Through D1 Defend, an IT managed security service provider based in Ontario, California, Eddie helps businesses simplify the complexities of IT and Cybersecurity. Eddie serves on the Board of Putera Indonesia Sejahtera, a nonprofit in Jakarta, Indonesia, dedicated to creating educational opportunities for underserved communities.

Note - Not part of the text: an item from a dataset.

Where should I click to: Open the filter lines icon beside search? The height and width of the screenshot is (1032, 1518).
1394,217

#### Topic Two: Navigating the Global GRC Tsunami and the New Reality of AI Governance in 2026

The GRC landscape is no longer driven by voluntary standards; it is now being defined by mandatory, prescriptive regulations (DORA, NIS2, SEC Rules) that prioritize operational resilience and board-level accountability. Simultaneously, the rapid deployment of Generative AI is creating profound, unmanaged risks that traditional GRC frameworks are ill-equipped to handle. This session will provide cybersecurity professionals with an actionable blueprint for integrating operational resilience into their core GRC structure and establishing measurable, future-proof AI governance models for 2026 and beyond.

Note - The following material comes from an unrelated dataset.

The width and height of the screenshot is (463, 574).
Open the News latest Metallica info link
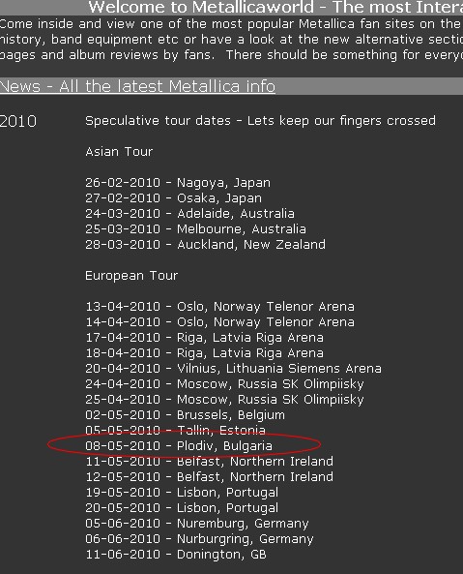pos(137,86)
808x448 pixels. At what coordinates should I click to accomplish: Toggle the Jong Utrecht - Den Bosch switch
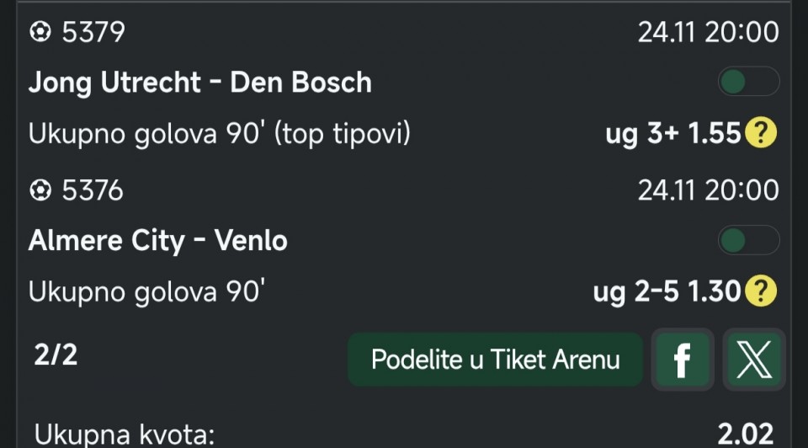pyautogui.click(x=748, y=82)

Key Learning Objectives & Discussion Points:

1. From Compliance to Resilience: Understanding the shift mandated by regulations like the EU's Digital Operational Resilience Act (DORA) and NIS2, and how to prove operational continuity to regulators, rather than just checking boxes.
2. AI Governance as the Next GRC Frontier: How to implement organizational controls (NIST AI RMF, EU AI Act principles) over the use, development, and data security risks associated with internal and third-party Agentic AI and Large Language Models (LLMs).
3. Accountability and Auditability: Strategies for quantifying AI risk (Model Risk Management) and establishing audit trails that satisfy regulators regarding the responsible use of high-risk AI systems.
4. The New Boardroom Mandate: Reviewing the impact of the US SEC Cybersecurity Disclosure Rules and CISA's CIRCIA on C-suite liability and mandatory incident reporting timelines, and what GRC teams must prepare for immediately.
5. Scaling GRC with Automation: Practical examples of leveraging integrated GRC platforms to harmonize controls across multiple frameworks (e.g., ISO 27001:2022, SOC 2, HIPAA) to meet the dramatically increased volume of global regulatory requirements.

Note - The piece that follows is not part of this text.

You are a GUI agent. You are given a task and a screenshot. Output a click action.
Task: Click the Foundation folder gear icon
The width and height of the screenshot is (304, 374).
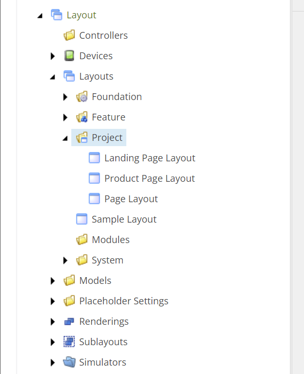click(82, 96)
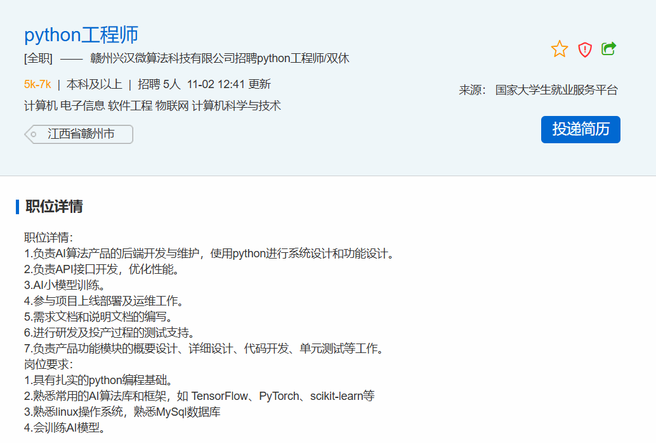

#### Speaker Two: Alfred Ayala

Alfred is currently the GRC Chief at Longship International. He has created innovative, defensible, and purpose-engineered programs to protect banking, financial, technology, as well as the data infrastructures for $70M start-ups to $2.5T fortune-100 businesses.

His previous roles include Global Privacy Risk Compliance Manager for Meta, Chief Compliance Officer, SVP of Nano Banc, and Senior Compliance Officer, VP at MUFG. He holds CISM, CAMLS, CFLI, NMLS, and CIPP/US certifications. Alfred serves on many Boards, including EBPA and CSU-San Bernardino.